The American Goat Society or AGS is a United States corporation located in Pipe Creek, Texas and run by the Kowalik family. The corporation was founded in New York City in 1935 by goat breeders and dedicated to preserving and improving the pedigrees and production records of purebred dairy goats.

Originally a nonprofit organization, AGS lost its exempt status in 2013 for failure to file a form 990 with the IRS for three years. The organization still maintains a board of directors.

==History==
The year after it was formed, the AGS merged with the International Milk Goat Record Association (IMGRA), which had previously formed in 1925, and thus some of its pedigrees go back more than 80 years. It was the first organization to bring a national goat show and to provide training for goat show judges.
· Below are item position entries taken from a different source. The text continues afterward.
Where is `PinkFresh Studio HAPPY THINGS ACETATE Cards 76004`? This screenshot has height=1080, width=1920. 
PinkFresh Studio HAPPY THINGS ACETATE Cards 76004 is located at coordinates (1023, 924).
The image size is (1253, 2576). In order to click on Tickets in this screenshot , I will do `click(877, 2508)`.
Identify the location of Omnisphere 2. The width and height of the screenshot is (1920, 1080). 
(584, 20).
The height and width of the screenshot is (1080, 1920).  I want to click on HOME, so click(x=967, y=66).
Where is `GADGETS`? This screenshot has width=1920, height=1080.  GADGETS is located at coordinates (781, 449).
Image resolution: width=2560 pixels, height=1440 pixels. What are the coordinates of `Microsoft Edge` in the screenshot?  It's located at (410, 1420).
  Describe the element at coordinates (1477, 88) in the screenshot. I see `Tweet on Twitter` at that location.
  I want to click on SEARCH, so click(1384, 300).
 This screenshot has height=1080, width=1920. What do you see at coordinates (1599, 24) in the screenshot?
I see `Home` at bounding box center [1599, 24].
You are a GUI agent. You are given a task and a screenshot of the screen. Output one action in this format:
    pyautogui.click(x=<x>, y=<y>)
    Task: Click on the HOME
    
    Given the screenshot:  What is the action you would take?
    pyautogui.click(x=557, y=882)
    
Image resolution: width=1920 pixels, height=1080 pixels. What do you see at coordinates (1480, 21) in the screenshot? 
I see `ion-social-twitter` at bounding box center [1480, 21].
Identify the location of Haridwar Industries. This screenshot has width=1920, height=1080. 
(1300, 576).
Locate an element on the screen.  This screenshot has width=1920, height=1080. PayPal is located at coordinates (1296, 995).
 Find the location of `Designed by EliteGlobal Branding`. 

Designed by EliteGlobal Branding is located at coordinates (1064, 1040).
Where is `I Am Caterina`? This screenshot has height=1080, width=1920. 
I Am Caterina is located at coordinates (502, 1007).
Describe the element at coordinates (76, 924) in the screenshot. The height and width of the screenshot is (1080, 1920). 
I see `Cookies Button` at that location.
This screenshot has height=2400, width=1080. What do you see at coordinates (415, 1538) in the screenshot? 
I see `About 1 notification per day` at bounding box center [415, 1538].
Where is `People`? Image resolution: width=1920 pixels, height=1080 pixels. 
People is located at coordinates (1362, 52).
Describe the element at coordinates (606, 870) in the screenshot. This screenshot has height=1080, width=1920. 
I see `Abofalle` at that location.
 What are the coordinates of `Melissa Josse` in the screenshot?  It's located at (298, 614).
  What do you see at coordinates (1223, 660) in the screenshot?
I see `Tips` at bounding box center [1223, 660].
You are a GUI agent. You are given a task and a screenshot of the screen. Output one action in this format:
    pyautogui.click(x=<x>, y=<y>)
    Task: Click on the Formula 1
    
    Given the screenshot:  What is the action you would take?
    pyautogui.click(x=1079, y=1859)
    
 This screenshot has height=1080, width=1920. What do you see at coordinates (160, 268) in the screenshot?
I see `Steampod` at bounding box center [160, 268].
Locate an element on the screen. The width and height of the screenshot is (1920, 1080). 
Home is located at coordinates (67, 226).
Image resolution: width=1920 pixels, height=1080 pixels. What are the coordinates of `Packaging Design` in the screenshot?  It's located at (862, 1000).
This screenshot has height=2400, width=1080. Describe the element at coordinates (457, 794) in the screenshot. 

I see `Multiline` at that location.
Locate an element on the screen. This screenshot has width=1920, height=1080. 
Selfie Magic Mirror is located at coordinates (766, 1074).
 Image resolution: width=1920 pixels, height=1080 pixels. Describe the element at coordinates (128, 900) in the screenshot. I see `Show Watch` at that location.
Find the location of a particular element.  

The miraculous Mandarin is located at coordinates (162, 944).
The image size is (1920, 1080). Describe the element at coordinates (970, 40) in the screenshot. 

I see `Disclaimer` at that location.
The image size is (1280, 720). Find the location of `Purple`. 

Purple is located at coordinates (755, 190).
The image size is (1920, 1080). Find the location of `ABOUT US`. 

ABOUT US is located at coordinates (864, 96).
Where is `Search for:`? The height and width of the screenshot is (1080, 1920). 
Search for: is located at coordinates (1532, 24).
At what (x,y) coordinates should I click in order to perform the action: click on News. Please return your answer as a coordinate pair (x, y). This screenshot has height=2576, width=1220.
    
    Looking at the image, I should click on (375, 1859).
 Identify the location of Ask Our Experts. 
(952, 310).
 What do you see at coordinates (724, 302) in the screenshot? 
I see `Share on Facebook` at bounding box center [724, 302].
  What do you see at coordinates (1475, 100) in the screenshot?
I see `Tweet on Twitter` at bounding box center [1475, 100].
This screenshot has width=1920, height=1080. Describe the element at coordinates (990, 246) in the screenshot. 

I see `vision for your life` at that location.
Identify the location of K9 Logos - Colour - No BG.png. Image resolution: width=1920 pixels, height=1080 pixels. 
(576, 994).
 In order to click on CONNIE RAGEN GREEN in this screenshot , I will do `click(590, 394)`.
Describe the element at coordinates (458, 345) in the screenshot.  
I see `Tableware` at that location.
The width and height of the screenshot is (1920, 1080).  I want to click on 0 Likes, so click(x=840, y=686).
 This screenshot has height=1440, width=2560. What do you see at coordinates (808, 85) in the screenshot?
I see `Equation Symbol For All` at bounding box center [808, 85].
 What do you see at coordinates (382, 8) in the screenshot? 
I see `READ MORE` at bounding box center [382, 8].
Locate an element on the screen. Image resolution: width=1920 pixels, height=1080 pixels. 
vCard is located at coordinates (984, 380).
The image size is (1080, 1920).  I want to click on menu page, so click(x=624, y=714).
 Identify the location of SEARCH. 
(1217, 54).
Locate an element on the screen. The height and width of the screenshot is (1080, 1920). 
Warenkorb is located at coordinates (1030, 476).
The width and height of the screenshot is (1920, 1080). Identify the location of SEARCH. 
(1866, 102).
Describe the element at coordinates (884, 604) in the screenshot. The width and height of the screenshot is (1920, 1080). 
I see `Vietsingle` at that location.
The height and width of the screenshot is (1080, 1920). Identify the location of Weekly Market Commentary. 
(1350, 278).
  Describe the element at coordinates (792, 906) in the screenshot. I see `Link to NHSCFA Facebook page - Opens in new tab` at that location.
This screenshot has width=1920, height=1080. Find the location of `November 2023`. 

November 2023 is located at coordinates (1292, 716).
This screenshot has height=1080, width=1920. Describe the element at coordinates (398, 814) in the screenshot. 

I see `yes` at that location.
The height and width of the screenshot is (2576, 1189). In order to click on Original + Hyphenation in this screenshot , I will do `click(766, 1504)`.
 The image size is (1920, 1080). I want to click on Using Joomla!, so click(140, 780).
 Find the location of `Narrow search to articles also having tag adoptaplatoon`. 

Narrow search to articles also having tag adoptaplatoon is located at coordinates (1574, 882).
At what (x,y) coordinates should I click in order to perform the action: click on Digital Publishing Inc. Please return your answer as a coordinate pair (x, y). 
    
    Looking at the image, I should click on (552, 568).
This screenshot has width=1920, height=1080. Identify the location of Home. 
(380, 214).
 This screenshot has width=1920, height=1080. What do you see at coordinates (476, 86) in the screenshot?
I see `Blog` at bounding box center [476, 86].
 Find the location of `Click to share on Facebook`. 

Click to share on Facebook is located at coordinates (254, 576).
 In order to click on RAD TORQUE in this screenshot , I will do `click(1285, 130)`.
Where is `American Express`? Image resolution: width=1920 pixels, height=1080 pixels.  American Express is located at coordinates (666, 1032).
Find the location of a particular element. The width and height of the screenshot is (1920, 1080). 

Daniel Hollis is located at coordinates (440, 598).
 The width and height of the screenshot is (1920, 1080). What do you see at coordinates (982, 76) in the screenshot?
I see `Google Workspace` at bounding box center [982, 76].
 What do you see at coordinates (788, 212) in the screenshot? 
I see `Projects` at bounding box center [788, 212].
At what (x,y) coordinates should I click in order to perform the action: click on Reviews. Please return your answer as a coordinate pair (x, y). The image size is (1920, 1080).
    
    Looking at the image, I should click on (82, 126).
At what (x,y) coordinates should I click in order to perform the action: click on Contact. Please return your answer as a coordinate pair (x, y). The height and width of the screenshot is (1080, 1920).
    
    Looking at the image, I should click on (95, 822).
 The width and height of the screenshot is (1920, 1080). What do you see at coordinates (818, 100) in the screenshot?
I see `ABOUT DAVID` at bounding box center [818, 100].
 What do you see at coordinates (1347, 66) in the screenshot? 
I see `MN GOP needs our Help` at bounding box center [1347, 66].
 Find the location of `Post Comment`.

The mission of AGS is to promote the breeding and improvement of the Purebred Dairy Goat; to disseminate information on goat milk and its by-products; and to establish, maintain and publish pedigrees and other records.

==Breed registry==
The American Goat Society was the first registry to require exclusively purebred goats and to provide two generations of pedigree on the registry certificate. Unlike some other goat registries, such as the American Dairy Goat Association, the AGS does not allow goats to achieve purebred status by breeding and thus does not offer any registration for mixed-breeds, experimental breeds, or non-pedigreed 'grade' goats.

==Services offered==
The American Goat Society offers membership, registration of animals, DHI testing, show sanctioning for individual animals, and show judge training.